Day-ahead self-schedules for July 25 stood at 69,476 MW, compared with 68,649 MW a year ago, when load hit 143,633 MW. In real time, generators self-scheduled 73,177 MW, compared with 76,430 MW a year ago.
Self-scheduled units are price takers and cannot set marginal prices; they also are ineligible for operating reserve credits.
July 25 was the first time under the new market construct that PJM issued a maintenance outage recall. It canceled 11 planned outages, totaling 124 MW over 72 hours. Eight of them, a sum of 48 MW, were online by noon July 25; the remaining three, totaling 76 MW, did not return and were converted to forced outages.
An RTO-wide hot-weather alert was issued July 22-25. A heat advisory was issued July 21 in the ComEd zone and July 26-28 in Mid Atlantic and Dominion.
The grid experienced no transfer or interconnection reliability operating limits (IROL) issues during the hot weather, Pilong said.
However, two 765/345-kV transformers tripped in different parts of the system, causing local congestion. (See “Grid Remains Strong During Recent Heat Wave,” PJM Markets and Reliability and Members Committees Briefs.)
PJM’s new tools address two scheduling concerns leading into the polar vortex. Operators’ ability to view the capacity position for the next several days was limited, as was their capacity to capture generator reserves in real time in order to validate their calculations.
In June 2014, PJM rolled out its “long lead” tool, which consolidates load forecasts, safety margins and generator data, and adopted a new procedure for scheduling generation that includes a seven-day look-ahead.
Last September the RTO developed an instantaneous reserve check, allowing it to validate unit reserves in real time.
Pilong said the new tools helped reduce balancing operating reserve (BOR) payments.

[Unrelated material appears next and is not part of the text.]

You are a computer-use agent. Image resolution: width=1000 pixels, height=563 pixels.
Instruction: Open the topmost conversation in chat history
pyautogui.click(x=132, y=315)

BOR payments totaled $18.1 million from June through August 2015. That amount stood at $10.1 million through July 26, 2016.
Uplift payments for July 25 came to nearly $1.1 million, compared with $447,118 for the hottest day in 2015, which occurred on July 28.
Metering Task Force Presents Proposal to Improve Clarity
PJM presented the first read of an 11-point proposal for manual and Tariff changes to close the gap between PJM’s metering requirements and members’ understanding of the rules.
The proposal was outlined by Nancy Huang of the Metering Task Force, which was formed by a problem statement approved Sept. 8. (See “Metering Requirements to Receive Overhaul,” PJM Operating Committee Briefs.)
The group also recommended two topics for further study: minimum metering requirements for location and density to ensure system observability, and metering requirements for distributed generation.
The revisions aim to reduce the risk of non-compliance, provide clarity around the specifications and design of new equipment, improve the energy management system’s state estimation solution and maintain operation reliability and market fairness.
The proposal is set to go before the Members Committee on Sept. 29, with a FERC filing expected in October.
Systems Information Committee Heads into the Sunset
Members approved sunsetting the Systems Information Committee.
Topics related to the energy management system will be assigned to the Data Management Subcommittee (DMS), which will meet next on Aug. 25. Remaining topics will be transitioned to the new Tech Change Forum, which will hold its first meetings Sept. 27-28.
To accommodate the changes, the Operating Committee also approved modifying the DMS charter.
The DMS will now function as a joint subcommittee, with generator and transmission owners addressing pertinent issues and TOs considering topics applying only to them.